UC DAVIS CENTER FOR LEADERSHIP LEARNING
Creating marketing materials and visuals for a leadership conference
GRAPHIC DESIGN & MARKETING
Project Overview

Objective  -  Designing all visual materials associated with the Aggies Leading the Way! Annual leadership conference for attendee outreach, wayfinding, and the conference’s environment.
‍Purpose of the project  - Get the word out about the Center for Leadership Learning’s annual conference to collect as many applicants as possible, as well as design cohesive conference visuals aligning with the theme.
‍My role  - As the Center’s sole graphic design & marketing intern, I was responsible for all the graphics and materials associated with the Aggies Leading the Way! 2019 conference.
Challenge - Expanding my skill set in a realm that I wasn’t at all experienced in—Illustration—as well as learning Adobe Illustrator.
Outcomes - The attendee application cap, raised by 50 from the previous year, was exceeded!
Timeframe - 4 months

Tetris Pieces
Designing Solutions

Sketching, sketching, and more sketching. The conference theme “The Leader in You: Build, Discover, Share,” was previously chosen by the conference committee. I fixated on the keyword “build” and immediately thought of Legos and Tetris. I used to be obsessed with Tetris, so this was totally up my alley and was incredibly fun to design a conference that was designed with tetrominoes (yes, that’s a real word) in mind.

Whiteboarding

An example of one of the whiteboard brainstorming sessions I led with the Center’s directors. I don’t make the most beautiful whiteboard sketches, but my drawings do get the point across!



Final Products
Apart from being excited about the Tetris theme, I was also excited to have full creative freedom (apart from branding guidelines of course) over both digital and physical materials. It filled my heart to see all of the attendees navigate and engage in a space that I designed. I hope you enjoy seeing the final products!

Split between digital (social media campaign, email assets) and physical materials (t-shirt, conference program, table tents, signage, stickers)

Tetris Header

After whiteboarding, this was one of the first iterations I designed for the conference theme main graphic.



Arcade Cabinet Poster 1 vs 2

I realized that I was getting too comfortable creating simplistic vector graphics and wanted to give myself a challenge—so I decided to create a fully illustrated poster. On the left is my first draft and on the right is my second: the colors are more vibrant, the artwork is crisp, and the poster is easier to read overall.



Mockup A-Frame

I took my arcade cabinet graphic and created several iterations of it for diferent purposes. We put up A-frames in front of the conference’s building with this design to welcome attendees, to assure them that they’re going into the correct building, and to establish legitimacy of the conference.



A crucial part of the conference experience was having a well-designed program for each attendee to use. The program would stick with each person the entire day and contain information regarding the keynote speaker, workshop topics, and the schedule for the day.
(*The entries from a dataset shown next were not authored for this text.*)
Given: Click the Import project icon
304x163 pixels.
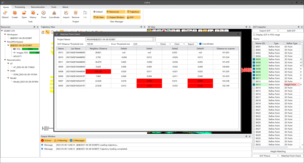Looking at the screenshot, I should (66, 13).
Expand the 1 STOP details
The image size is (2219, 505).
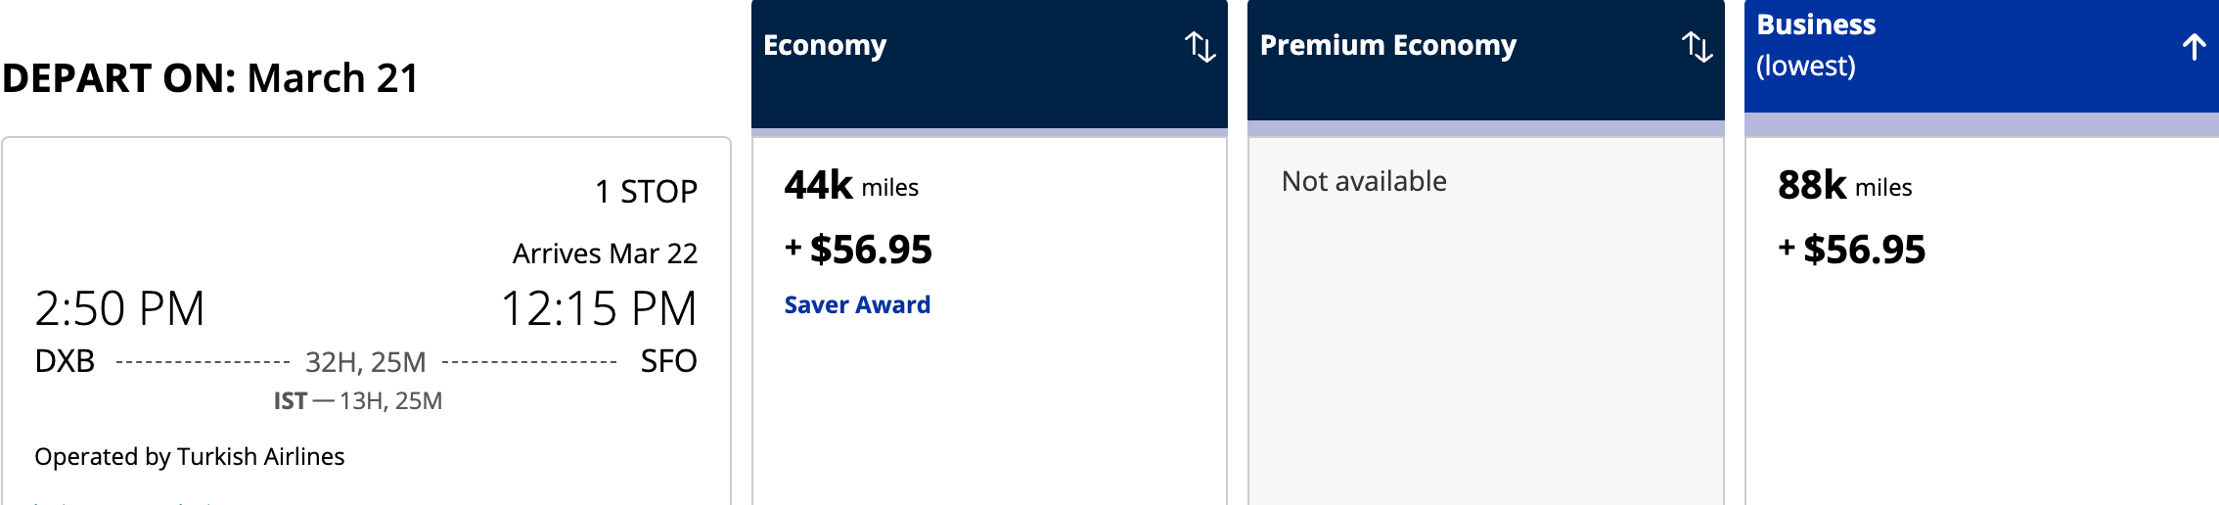click(646, 192)
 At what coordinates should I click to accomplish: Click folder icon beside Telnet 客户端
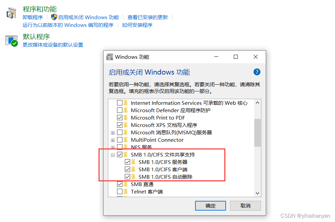click(126, 191)
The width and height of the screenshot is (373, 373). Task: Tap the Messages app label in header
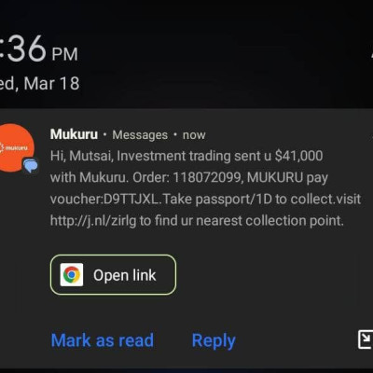(140, 135)
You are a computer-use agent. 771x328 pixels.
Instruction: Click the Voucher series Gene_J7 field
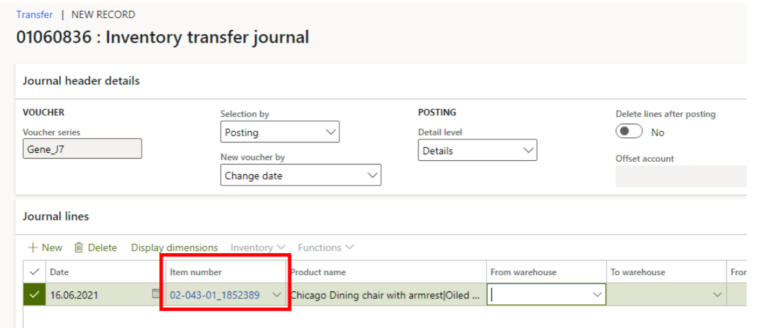[82, 149]
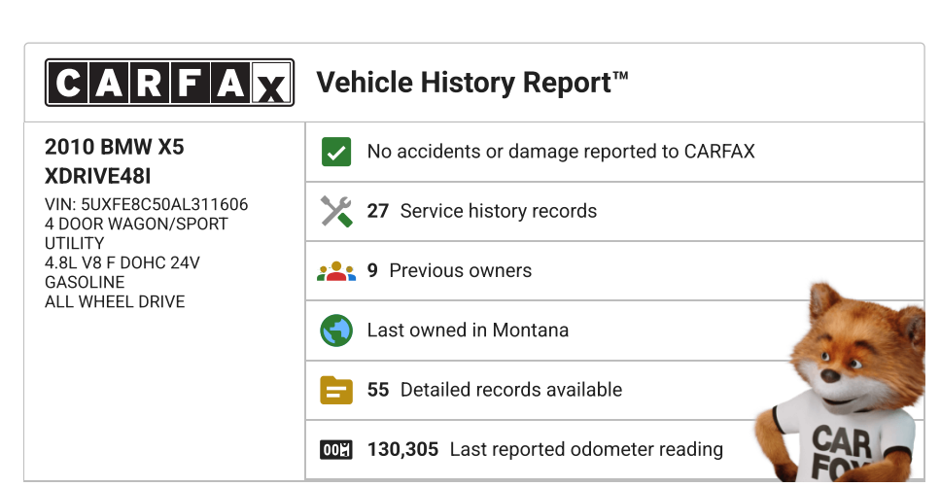Click the three-people previous owners icon

click(x=336, y=271)
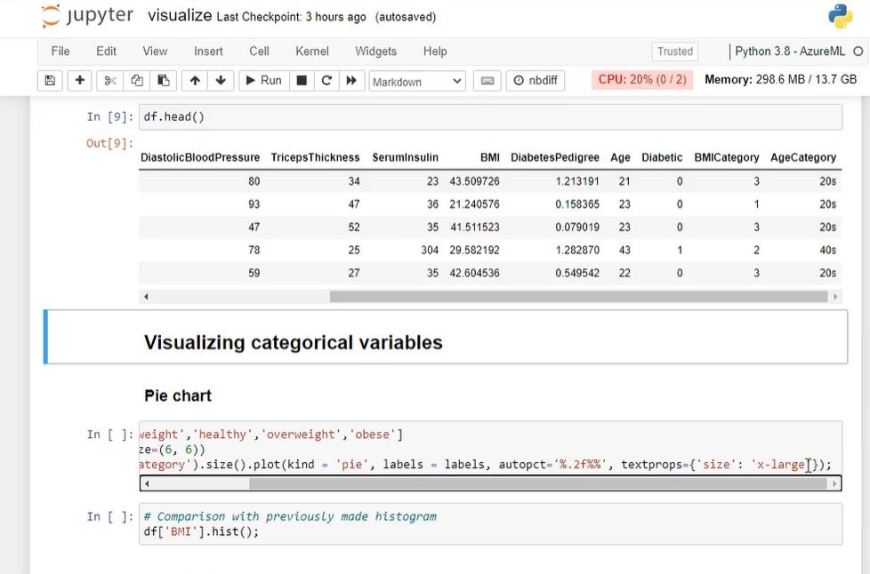Image resolution: width=870 pixels, height=574 pixels.
Task: Move the selected cell up
Action: (x=194, y=81)
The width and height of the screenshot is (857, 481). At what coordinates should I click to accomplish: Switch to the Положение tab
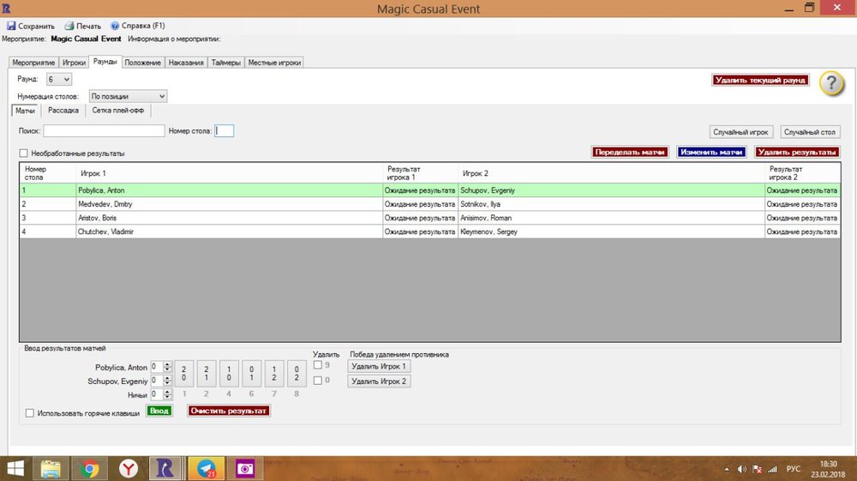click(143, 63)
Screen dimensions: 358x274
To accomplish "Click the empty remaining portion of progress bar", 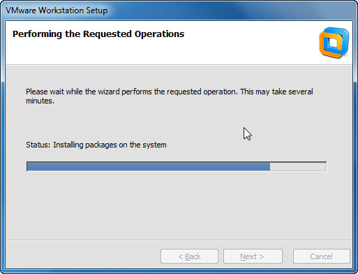I will point(298,166).
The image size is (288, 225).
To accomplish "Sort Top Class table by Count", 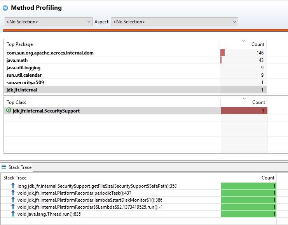I will point(258,102).
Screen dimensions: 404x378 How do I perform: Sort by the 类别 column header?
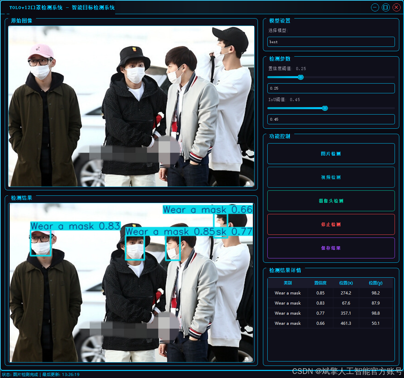point(288,283)
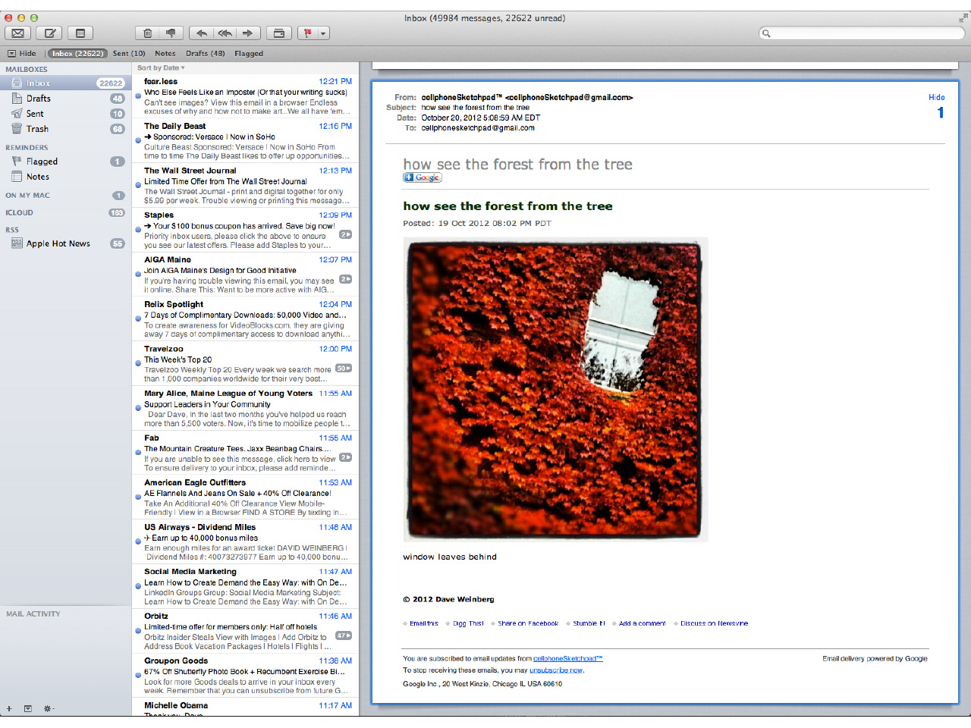
Task: Compose a new message
Action: click(x=49, y=33)
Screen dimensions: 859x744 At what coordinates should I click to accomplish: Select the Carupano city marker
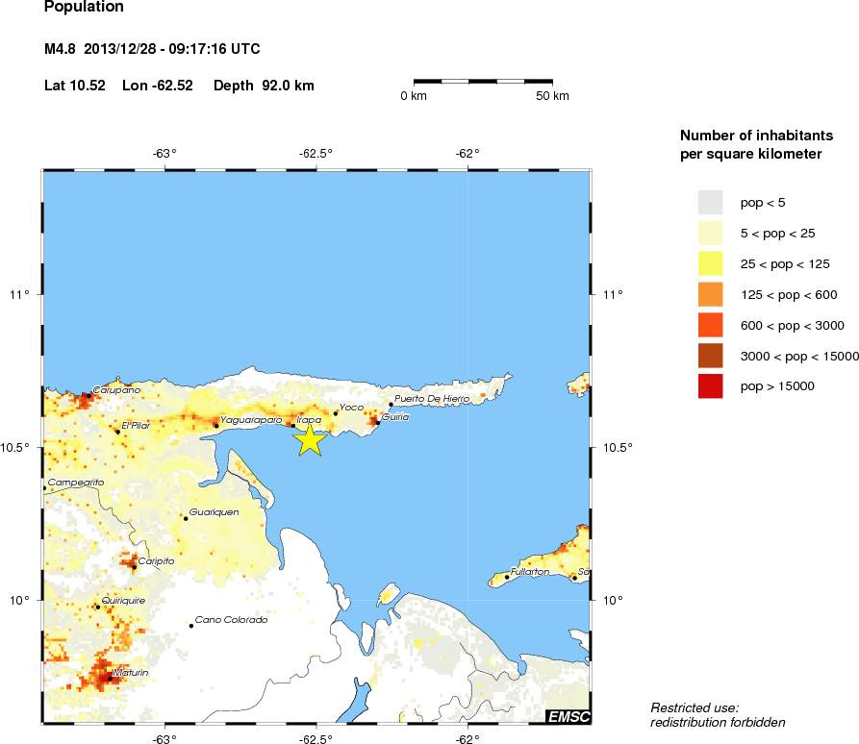pyautogui.click(x=88, y=395)
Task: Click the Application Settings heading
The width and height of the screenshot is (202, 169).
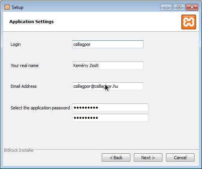Action: click(x=31, y=22)
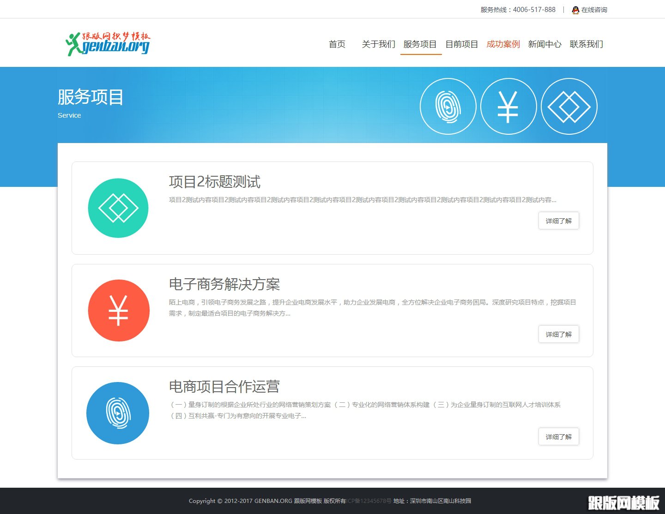Open the 首页 menu item
This screenshot has height=514, width=665.
[x=337, y=44]
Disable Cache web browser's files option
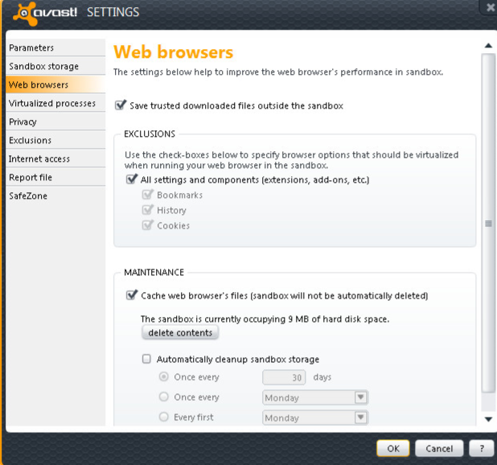The height and width of the screenshot is (465, 497). click(x=132, y=295)
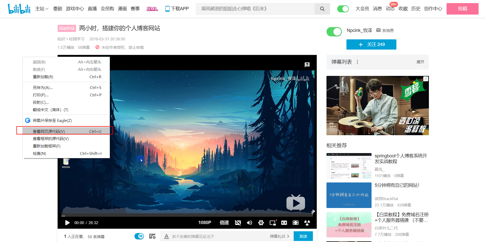Open the player settings gear
The image size is (486, 242).
click(x=261, y=223)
Conference Shirts Printable Materials

Apart from my graphic design work for the conference, I also designed an interactive tetromino wall and workshop signage. Attendees would answer the prompt on the tetromino and post their reflections on a large Tetris wall. The activity served three main purposes: 1) Engaging attendees by creating an interactive experience; 2) Allowing us to take a timelapse video of tetromino stack growing for marketing purposes; 3) Acting as an informal survey to gain insight into what attendees got out of the day.



Interactive Tetris Wall

Underneath the sticker is a shot taken out of our marketing video for the 2019 Aggies Leading the Way! Conference, featuring a moment in the tetromino wall timelapse.



Reflection

What I Learned
During this project, I learned the ins-and-outs of Adobe Illustrator and I became a lot more confident about jumping out of my design comfort role. I worked as a solo designer for this project, which comes with learning time management skills with self-made deadlines, as well as learning efficient file organization for a project at this scale with dozens of different final drafts. I also learned how to creatively work within strict branding constraints.